(CNSNews) -- In a May 2020 briefing paper, the National Bureau of Economic Research (NBER) reported that its analysis of current and historical job layoffs and recalls indicate that, because of COVID-19, an estimated 42% of "recent pandemic-induced layoffs will result in permanent job loss."
The NBER added that "the longer it takes to bring the economy back on line, the larger the fraction of recent layoffs that will turn out to be permanent." In other words, the longer the economy is in "lockdown," the more jobs will be lost permanently.
The NBER explained that there are the current job layoffs but because of the way the pandemic --and its duration -- is altering "consumer demand and business practices," these altering economic effects will carry on long-term.
"Even if medical advances or natural forces bring an early resolution to the crisis, many pandemic-induced shifts in consumer demand and business practices will persist," states the NBER report, COVID-19 is Also a Reallocation Shock.
"Thus, much of the near-term reallocative impact of the pandemic will also persist, as indicated by our forward-looking reallocation measures," say the paper's authors. "Drawing on our survey evidence and historical evidence of how layoffs relate to recalls, we estimate that 42 percent of recent pandemic-induced layoffs will result in permanent job loss."
"If the pandemic and partial economic shutdown linger for many months, or if pandemics with serious health consequences and high mortality rates become a recurring phenomenon, there will be profound, long-term consequences for the reallocation of jobs, workers and capital across firms and locations," reads the paper. (Emphasis added.)
"[E]ven as much of the economy is shuttered, some firms are expanding in response to pandemic-induced demand shifts," they are creating a massive reallocation of labor and resources. COVID-19 is a "massive reallocation shock" to the economy, according to the report.
The briefing paper then notes that the restaurant industry is a good example of how the pandemic is causing a variety of "reallocations."
"According to a survey conducted by the National Restaurant Association in late March, 3 percent of restaurant owners and operators have permanently closed in response to COVID-19, and another 11 percent anticipate permanently closing within the next 30 days," according to the NBER.
"Applying these figures to the number of U.S. restaurants yields more than 100,000 permanent restaurant closures in the near-term wake of the COVID-19 shock," states the report. "At the same time, takeout and delivery-oriented chains are experiencing a huge demand boom, as illustrated by the anecdotes for Domino’s Pizza and Papa John’s. Much of this immediate reallocative impact will likely persist."
Business practices are changing; consumer demand is changing.
Looking at previous studies on layoffs and recalls, as well as the percentage thereof between March 1 and mid-May 2020, the NBER analysts calculate that 58% of the "gross staffing reductions" -- people laid off -- will get recalled. They will return to their jobs.
However, that leaves 42% that will not be recalled, meaning permanent job losses.

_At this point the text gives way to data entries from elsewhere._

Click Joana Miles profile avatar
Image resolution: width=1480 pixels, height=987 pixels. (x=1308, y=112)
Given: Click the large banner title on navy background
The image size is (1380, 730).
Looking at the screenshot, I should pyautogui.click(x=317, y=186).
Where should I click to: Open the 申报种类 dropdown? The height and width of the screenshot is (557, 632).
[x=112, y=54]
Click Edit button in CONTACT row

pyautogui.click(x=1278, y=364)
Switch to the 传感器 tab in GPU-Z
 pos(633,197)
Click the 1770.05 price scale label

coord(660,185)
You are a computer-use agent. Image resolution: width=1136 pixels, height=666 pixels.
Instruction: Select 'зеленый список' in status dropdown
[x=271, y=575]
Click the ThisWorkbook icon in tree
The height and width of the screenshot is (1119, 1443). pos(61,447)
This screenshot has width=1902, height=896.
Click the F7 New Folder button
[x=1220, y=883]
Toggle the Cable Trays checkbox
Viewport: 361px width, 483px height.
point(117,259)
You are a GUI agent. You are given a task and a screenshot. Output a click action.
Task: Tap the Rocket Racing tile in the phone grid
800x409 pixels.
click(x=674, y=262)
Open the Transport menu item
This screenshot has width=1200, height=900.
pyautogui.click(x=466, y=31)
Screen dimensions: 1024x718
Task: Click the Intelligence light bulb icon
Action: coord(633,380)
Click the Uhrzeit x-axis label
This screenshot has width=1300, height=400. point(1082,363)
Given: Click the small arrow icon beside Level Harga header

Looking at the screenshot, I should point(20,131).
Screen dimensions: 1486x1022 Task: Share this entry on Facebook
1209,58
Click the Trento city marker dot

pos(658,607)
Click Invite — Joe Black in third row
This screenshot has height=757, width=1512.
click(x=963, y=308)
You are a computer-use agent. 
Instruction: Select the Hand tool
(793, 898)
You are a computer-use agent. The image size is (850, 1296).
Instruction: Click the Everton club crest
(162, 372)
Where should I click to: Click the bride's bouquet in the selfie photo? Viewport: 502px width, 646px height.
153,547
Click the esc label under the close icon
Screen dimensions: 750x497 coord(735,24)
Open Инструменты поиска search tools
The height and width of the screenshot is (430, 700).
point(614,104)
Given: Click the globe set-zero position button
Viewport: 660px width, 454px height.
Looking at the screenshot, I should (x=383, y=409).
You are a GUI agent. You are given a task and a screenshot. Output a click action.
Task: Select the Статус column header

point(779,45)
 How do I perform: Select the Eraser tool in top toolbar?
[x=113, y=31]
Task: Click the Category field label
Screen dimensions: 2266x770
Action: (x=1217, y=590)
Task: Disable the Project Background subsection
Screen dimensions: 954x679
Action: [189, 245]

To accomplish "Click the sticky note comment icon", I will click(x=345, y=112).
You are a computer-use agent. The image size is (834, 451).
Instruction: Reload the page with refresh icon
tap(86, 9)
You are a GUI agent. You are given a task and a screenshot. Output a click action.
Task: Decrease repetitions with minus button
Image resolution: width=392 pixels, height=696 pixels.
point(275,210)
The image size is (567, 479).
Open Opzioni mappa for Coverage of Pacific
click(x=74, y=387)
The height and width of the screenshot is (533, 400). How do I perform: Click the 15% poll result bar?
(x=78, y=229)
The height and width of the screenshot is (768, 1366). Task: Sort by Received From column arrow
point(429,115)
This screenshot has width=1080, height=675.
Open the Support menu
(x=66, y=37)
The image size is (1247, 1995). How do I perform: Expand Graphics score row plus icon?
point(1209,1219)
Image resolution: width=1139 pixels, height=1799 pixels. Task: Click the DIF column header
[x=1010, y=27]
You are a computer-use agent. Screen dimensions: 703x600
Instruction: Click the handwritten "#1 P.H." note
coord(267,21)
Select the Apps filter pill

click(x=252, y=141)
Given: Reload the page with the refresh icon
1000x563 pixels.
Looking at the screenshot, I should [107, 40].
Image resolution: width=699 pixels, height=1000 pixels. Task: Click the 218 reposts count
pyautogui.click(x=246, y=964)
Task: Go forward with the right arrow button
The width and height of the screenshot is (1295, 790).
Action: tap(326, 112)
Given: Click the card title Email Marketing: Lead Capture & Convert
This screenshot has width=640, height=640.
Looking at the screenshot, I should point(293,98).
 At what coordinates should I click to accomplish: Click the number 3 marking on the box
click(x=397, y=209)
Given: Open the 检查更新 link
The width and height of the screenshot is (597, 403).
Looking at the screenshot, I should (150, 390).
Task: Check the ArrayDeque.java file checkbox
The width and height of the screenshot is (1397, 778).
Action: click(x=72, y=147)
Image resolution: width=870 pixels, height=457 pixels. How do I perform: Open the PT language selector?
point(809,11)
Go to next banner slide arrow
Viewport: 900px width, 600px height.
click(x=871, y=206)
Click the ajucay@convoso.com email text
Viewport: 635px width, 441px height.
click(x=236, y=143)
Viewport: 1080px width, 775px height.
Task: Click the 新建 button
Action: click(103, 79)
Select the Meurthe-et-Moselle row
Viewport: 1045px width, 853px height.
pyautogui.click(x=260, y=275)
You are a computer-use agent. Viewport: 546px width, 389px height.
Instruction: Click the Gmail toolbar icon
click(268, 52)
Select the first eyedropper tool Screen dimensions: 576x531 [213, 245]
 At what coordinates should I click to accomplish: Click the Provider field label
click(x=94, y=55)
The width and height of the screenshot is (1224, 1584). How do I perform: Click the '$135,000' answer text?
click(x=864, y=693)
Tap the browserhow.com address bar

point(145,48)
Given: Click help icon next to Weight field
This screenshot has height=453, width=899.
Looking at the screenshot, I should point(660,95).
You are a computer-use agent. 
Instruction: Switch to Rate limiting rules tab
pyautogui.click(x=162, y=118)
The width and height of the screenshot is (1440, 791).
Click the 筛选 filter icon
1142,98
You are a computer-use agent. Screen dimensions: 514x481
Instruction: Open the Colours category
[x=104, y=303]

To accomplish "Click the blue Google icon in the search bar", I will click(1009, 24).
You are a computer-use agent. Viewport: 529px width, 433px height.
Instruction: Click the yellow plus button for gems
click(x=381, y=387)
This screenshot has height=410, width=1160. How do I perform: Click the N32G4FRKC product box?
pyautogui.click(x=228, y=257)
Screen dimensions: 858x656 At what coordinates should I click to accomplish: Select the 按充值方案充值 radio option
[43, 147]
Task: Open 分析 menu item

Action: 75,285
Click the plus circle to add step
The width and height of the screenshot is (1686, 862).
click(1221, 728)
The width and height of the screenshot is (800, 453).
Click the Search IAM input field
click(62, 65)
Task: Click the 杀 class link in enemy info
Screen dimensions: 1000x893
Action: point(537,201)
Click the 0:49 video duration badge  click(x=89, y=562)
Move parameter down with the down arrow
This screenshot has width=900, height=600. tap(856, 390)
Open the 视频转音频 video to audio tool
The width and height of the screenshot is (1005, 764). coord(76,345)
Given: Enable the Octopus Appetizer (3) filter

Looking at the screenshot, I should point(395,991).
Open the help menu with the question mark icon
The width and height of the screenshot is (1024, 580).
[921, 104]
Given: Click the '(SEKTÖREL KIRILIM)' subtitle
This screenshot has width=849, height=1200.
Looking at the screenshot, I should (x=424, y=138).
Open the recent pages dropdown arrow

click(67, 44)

"Applying the 42 percent figure to the 27.9 million new claims for unemployment benefits in the six weeks ending on April 25 yields 11.6 million permanently lost jobs," according to the report. "This number does not include future job losses caused by the COVID-19 shock."
"For many firms, cash-flow problems today will become insolvencies in the future, and 'temporary' layoffs will become permanent," states the report. "The longer it takes to bring the economy back on line, the larger the fraction of recent layoffs that will turn out to be permanent."
"Broadly speaking, we anticipate permanent job losses in three buckets: jobs lost due to COVID-induced demand shifts, jobs formerly at marginal firms that don’t survive the pandemic and lockdown, and jobs lost due to the intra-industry reallocation triggered by the pandemic and post-pandemic concerns about the transmission of infectious diseases," conclude the authors. (Emphasis added.)